I'm having the same problem.. but i can't solve it
i'm not able to put the machine to work anymore
i tryed to install udev with chroot command at knoppix .. unsucessfully, it reports it can't configure it (because of not acessing /dev/null )
i tryed the debian CD in rescue mode.. even so. it doesn't allow to install stuff properly (reports that detects chroot mode and doesn't allow to proceed)
i thought about install a 2.4 kernel, because it won't use the udev stuff (i'm not sure.. but) .. anyway it wont let me to install it..
all i got now is dispair!!!!
the machine is a web server and i made an upgrade in order to solve dependencies because i got to install the latest mono package.... then something bad occured and the system invited me to run
.. cool to do in just installed small systems,, tedious and dangerous in large systems
as u can figure. i can't let the server being down .. even if it is for development only... few, but important users
here it goes... obviously there's something kinky about udev + debian.. or not .. is not safe to manage the udev while running the 2.6 kernel, so it wont let mess with it while the kernel is running ... good old policy of debian unfortunately this is a tricky problem... in order to keep stability, we loose compatibility (udev is not upgraded along the other packages) .. now what? debian has this problem because it is a very flexible system... other distros don't have this problems... but also don't have this level of manipulation.. play dirt.. get dirt ... in a beautiful way (debian way)

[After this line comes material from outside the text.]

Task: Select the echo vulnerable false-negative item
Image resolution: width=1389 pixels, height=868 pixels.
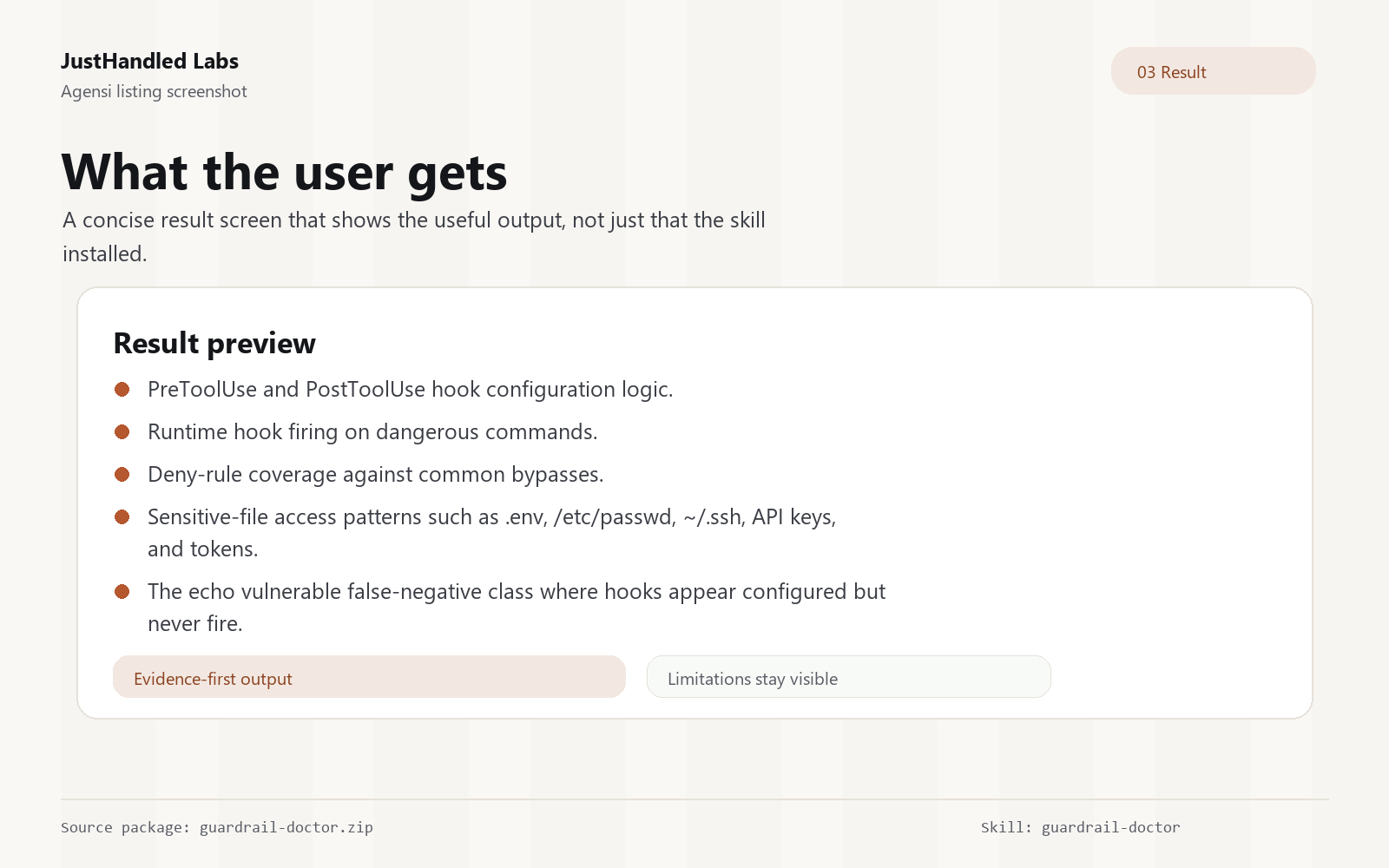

if u got problems, u must boot with a 2.4.X kernel... or perhaps a previous to 2.6.12 kernel. udev is used by kernels >= 2.6.12.
after booting, with aptitude purge udev, purge 2.6.x kernel
once again with aptitude, install 2.6 kernel .. it will install udev to satisfy dependencies
reboot the machine with the brand new kernel
I had this problem on a friends computer that I had just installed Etch on. While I was away, he used the auto-update function, which I would never do, but I don't know if that was related to the issue or not.
I always leave 2 complete kernels on the system. At that point, I had the default etch 2.6.15-486, and the "proper" 2.6.15-k7 kernels. When it locked up, I booted using the ~-486 kernel, did an aptitude remove --purge on the ~-k8 kernel ... went to Sid and got the 2.6.17-k7 kernel, installed it (included udev), problem solved.
I think Etch users should get the 2.6.17 kernel anyway, because my understanding is, that's the one Debian is aiming at for Etch-stable.
I tried to upgrade udev, but it sayed it was already the latest version.
Then I did apt-cache show udev wich learned me udev conflicted with initramfs-tools. That is exactly the package where the initrd is built with! Googled for replacement and there it is.